[TASK TO COMPLETE]
The answer is the exact text of every line from the one that contains "Instruction: Click the" to the final line of the entries below, with pictures left out.

[PROVIDED DATA]
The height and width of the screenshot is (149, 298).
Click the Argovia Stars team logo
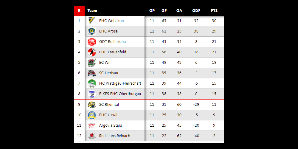click(92, 125)
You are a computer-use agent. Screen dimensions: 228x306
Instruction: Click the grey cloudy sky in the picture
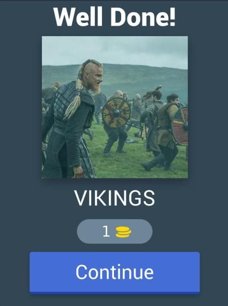click(x=115, y=51)
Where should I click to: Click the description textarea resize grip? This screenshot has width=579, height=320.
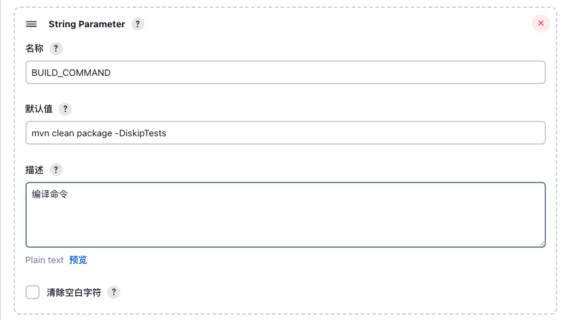coord(542,244)
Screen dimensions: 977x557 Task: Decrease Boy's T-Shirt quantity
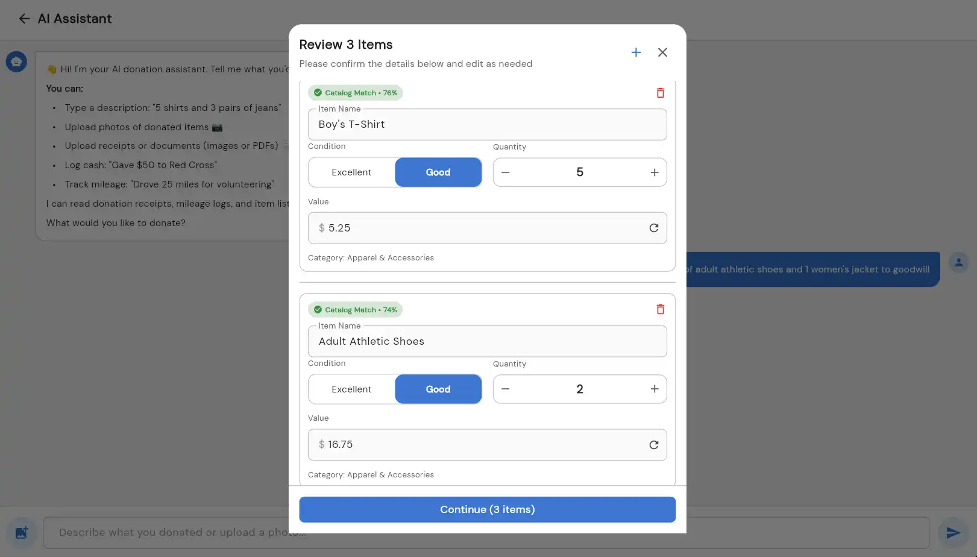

[TASK RESULT]
Instruction: Click the grey cloudy sky in the picture
click(x=115, y=51)
Where should I click to: Click the description textarea resize grip? This screenshot has width=579, height=320.
coord(542,244)
Screen dimensions: 977x557 Task: Decrease Boy's T-Shirt quantity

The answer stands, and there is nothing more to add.